◆ Task objective
Return every line from the one with "This screenshot has width=764, height=589." through the one with "Given: Click the magnifier search icon", inclusive, exactly as it appears below.

::::

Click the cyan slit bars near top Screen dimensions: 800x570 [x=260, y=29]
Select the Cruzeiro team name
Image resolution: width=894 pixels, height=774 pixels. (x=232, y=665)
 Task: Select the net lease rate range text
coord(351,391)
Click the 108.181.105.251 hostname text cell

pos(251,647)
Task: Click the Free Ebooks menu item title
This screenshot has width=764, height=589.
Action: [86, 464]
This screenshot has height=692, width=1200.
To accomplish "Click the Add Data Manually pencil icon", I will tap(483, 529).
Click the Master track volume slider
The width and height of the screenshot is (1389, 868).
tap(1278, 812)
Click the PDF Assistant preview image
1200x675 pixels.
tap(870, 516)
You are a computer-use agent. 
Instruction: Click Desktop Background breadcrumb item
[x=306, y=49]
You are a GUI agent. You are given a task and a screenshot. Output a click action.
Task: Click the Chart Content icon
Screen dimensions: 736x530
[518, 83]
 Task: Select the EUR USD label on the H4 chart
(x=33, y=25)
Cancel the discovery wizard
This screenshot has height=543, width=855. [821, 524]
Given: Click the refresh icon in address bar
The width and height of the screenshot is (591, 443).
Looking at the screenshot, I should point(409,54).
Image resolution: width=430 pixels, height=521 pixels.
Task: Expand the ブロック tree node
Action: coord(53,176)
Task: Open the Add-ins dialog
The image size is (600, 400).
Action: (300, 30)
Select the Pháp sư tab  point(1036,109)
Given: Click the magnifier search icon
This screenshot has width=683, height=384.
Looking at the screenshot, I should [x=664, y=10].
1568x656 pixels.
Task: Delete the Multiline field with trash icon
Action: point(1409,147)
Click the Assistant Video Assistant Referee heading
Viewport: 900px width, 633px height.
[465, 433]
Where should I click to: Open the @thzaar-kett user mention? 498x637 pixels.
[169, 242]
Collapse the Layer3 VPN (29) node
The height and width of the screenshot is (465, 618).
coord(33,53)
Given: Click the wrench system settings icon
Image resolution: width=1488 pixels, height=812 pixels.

::::

◆ Written response
This screenshot has width=764, height=589.
Action: [86, 464]
This screenshot has height=692, width=1200.
To accomplish "Click the Add Data Manually pencil icon", I will tap(483, 529).
Click the Master track volume slider
The width and height of the screenshot is (1389, 868).
tap(1278, 812)
Click the PDF Assistant preview image
1200x675 pixels.
tap(870, 516)
You are a computer-use agent. 
Instruction: Click Desktop Background breadcrumb item
[x=306, y=49]
You are a GUI agent. You are given a task and a screenshot. Output a click action.
Task: Click the Chart Content icon
Screen dimensions: 736x530
[518, 83]
 Task: Select the EUR USD label on the H4 chart
(x=33, y=25)
Cancel the discovery wizard
This screenshot has height=543, width=855. [821, 524]
Given: Click the refresh icon in address bar
The width and height of the screenshot is (591, 443).
Looking at the screenshot, I should point(409,54).
Image resolution: width=430 pixels, height=521 pixels.
Task: Expand the ブロック tree node
Action: coord(53,176)
Task: Open the Add-ins dialog
The image size is (600, 400).
Action: (300, 30)
Select the Pháp sư tab  point(1036,109)
Given: Click the magnifier search icon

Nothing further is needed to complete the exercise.